Другой лавочник, Александр Исупов, по происхождению крестьянин Шенкурского уезда, был совершенно интеллигентный человек. Он много читал и книги брал у нас, а изредка даже и покупал, и выписывал еженедельную газету «Неделя». Политическое мировоззрение его выработалось отчасти под влиянием «Недели», отчасти под нашим (хотя, как я уже говорил, у нас ни как у группы, ни как у отдельных лиц, разве за исключением Гриневицкого, определенного выработанного мировоззрения не было) и было политически либеральным или радикальным с сильным уклоном в сторону революционного народничества. Он был гласным Шенкурской городской думы и притом единственным, который обнаруживал интерес и понимание общественных дел. Я несколько раз бывал на ее заседаниях и имел случай в этом убедиться. Но по его же просьбе, и притом от имени всей думы, мне пришлось прекратить эти посещения: думе известно, что ее заседания по закону публичны, но, на памяти нынешних гласных, я был первым и единственным посторонним ее посетителем, и гласные, и он в том числе, конфузятся в моем присутствии.
Впоследствии Исупов был выбран по крестьянской курии Архангельской губернии в первую Государственную думу340 и несколько неожиданно для меня примкнул к кадетской партии; я ожидал увидеть его в рядах трудовиков341. Он был у меня и на мои вопросы отвечал, что действительно по земельному вопросу чувствует себя ближе к трудовикам, но слишком радикальная их тактика ему не по душе, и политическая программа кадетов ему ближе. Человек, по шенкурскому масштабу, вполне интеллигентный, он, конечно, терялся в рядах кадетской партии рядом с такими светилами, как Родичев, Набоков, Кокошкин и другими; на пленарном заседании он решился выступить всего один раз (по земельному вопросу); но говорить публично не умел и к тому не обладал даже внешними данными для публичной речи: голос его был слишком слаб, ему кричали с мест: «Громче, громче»; один раз он огрызнулся: «Я не могу громче», но скоро, скомкав речь, должен был сойти с трибуны342. Выборгское воззвание он подписал и вместе со всеми был приговорен к трем месяцам тюрьмы, причем для отбытия наказания приезжал в Петербург. Последние сведения я имел о нем в 1917 г.; он был жив и по-прежнему торговал в своей мелочной лавочке в Шенкурске; дочь его была где-то народной учительницей. Что с ним сталось в большевичье время не знаю343.
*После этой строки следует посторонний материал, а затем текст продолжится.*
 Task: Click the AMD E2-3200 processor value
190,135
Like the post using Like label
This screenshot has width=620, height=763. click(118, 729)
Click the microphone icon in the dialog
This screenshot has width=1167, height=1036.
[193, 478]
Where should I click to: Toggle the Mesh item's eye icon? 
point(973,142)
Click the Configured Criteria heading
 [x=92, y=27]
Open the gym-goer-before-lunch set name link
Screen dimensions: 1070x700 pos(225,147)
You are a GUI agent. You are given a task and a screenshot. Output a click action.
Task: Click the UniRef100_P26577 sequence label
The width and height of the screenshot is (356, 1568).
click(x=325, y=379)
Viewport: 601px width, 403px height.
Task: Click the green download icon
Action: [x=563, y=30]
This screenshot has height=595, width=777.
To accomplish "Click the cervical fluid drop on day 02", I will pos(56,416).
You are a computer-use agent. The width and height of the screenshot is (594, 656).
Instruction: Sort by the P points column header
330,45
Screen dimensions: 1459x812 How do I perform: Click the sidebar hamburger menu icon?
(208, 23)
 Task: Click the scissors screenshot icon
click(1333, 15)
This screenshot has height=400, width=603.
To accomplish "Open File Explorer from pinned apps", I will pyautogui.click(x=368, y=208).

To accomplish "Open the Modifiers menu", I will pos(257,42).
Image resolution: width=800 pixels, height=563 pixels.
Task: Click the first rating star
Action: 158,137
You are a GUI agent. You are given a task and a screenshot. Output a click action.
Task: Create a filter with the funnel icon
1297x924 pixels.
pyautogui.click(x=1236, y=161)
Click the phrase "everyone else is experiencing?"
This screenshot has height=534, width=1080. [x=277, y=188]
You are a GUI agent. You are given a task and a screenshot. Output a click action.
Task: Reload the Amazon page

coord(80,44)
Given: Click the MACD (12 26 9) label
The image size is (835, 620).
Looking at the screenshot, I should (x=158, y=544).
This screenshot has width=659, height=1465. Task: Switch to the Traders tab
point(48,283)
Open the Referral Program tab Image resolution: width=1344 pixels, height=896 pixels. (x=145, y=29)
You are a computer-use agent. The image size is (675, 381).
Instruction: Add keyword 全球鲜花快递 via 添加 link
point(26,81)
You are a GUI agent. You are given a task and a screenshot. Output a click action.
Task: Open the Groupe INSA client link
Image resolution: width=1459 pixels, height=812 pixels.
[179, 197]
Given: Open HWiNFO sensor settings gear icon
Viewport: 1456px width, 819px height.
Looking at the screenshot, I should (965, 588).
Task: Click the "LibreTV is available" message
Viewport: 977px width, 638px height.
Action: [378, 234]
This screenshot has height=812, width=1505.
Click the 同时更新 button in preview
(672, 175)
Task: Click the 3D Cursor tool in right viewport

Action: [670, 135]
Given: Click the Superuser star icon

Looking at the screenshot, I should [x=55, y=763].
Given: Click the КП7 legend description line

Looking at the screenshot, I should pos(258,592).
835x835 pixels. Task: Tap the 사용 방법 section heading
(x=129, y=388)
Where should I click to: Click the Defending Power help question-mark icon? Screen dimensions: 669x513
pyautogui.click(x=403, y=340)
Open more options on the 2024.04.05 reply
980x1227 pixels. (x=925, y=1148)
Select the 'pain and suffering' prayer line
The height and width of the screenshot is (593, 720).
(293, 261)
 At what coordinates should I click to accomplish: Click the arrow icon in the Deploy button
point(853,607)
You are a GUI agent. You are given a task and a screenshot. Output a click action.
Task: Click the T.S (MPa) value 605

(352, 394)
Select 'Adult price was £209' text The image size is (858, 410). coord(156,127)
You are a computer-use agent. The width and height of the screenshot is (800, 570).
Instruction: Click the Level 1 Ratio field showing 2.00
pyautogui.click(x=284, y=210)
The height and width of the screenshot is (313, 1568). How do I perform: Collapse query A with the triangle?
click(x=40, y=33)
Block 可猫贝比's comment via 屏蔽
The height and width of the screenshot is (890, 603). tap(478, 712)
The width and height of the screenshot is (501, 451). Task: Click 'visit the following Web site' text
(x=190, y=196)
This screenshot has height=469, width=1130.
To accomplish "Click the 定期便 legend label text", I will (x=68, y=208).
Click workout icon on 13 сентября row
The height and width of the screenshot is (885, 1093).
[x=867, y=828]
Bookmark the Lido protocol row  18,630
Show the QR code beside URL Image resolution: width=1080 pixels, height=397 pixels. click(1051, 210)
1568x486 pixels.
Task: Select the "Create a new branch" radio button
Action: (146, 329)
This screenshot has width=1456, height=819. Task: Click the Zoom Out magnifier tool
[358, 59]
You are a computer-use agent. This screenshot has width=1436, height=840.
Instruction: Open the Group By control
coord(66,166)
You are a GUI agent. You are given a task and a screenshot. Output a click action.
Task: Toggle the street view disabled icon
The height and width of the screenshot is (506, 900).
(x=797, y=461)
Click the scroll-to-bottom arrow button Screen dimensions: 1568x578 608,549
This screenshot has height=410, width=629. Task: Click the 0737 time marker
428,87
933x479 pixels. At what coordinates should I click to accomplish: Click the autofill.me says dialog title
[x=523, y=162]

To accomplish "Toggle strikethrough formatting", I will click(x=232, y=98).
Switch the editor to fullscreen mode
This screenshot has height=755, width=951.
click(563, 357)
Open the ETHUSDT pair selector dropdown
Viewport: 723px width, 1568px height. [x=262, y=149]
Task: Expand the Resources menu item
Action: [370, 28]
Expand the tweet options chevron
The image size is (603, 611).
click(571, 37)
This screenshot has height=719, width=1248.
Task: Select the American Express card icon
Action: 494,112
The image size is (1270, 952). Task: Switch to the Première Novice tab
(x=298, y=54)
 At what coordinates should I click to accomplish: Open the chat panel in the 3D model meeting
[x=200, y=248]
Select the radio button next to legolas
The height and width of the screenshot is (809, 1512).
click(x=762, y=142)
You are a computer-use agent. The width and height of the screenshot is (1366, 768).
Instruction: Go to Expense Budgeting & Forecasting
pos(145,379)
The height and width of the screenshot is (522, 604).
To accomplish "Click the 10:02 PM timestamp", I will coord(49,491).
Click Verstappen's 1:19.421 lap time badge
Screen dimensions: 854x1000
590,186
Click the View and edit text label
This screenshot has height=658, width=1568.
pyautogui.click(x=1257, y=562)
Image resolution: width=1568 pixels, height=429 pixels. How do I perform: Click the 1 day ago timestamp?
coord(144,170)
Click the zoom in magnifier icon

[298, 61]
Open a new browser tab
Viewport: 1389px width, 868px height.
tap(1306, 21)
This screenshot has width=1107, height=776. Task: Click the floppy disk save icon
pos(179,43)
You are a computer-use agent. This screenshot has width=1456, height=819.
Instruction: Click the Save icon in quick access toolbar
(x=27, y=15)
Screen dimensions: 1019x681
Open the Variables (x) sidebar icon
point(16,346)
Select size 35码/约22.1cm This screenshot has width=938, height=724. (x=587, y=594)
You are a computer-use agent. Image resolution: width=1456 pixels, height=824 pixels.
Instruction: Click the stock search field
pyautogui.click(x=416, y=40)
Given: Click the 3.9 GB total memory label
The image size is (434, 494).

На беду, у обоих, Пластинина и Исупова, особенно у первого, женами были простые полуграмотные бабы, очень враждебно относившиеся к нам и к факту дружбы их мужей с нами. Однажды, когда Пластинин нам оказал действительно большую услугу (о которой расскажу в своем месте), то его жена вышла из себя и кричала на меня, пытаясь испортить все дело. Мне пришлось объясняться с Пластининым, но он заявил мне просто:
Вам, может быть, невдомек, а я давно догадался, что она дура. Не обращайте на нее внимания.
На этом дело было покончено. Пластинин ошибся только в том отношении, что и я об этом давно догадался.
Не довольствуясь знакомством с этими лицами, я сделал попытку познакомиться с верхами шенкурского общества, его аристократией. Настоящей аристократии там, конечно, не было; за нее отвечали чиновники: исправник, жандармский офицер, воинский начальник, протоиерей, уездный судья, прокурор, доктор и другие. Всем им, не исключая и исправника и жандармского [офицера], я сделал визиты и от большинства получил ответные; не ответили на визиты воинский начальник и духовенство. Потом время от времени, преимущественно в Новый год и Пасху, я обменивался таковыми, но настоящего знакомства не состоялось и не состоялось по моей вине: уж больно я не подходил к этому обществу. Я не играл в карты и не пил; следовательно, для местного чиновничества не представлял решительно никакого интереса и даже тяготил его своими расспросами: судью о характере дел, которые он разбирает и которые ему надоели, и т. д. Формально, однако, я со всем городом был в добрых отношениях.
На беду, в Шенкурске в силу какой-то случайности в то время совершенно не было молодежи: ни у чиновников, ни у купцов не было детей в студенческом возрасте, с которыми нам, и мне в частности, легче было сойтись; если дети были, то малолетние. Единственное исключение составлял тот студент-медик, сын лавочницы, о котором я упоминал и с которым у всей нашей колонии были очень дружеские отношения, пока им не положил конец уже рассказанный мною инцидент.
Позднее в Шенкурск приехала Чеботарева, о которой я упоминал. Она, подобно мне, сделала визиты местным дамам и, тоже не играя в карты, сумела завязать с ними дружеские отношения, чего я решительно не смог.
Во время моего первого двухлетнего пребывания в шенкурской ссылке у меня было два посещения. Весной 1889‐го ко мне приехали моя мать с В. И. Семевским, за которого она недавно перед тем вышла замуж вторым браком, а месяца через два после них С. Ф. Ольденбург. Мать с Семевским пробыли у меня две недели, Ольденбург неделю.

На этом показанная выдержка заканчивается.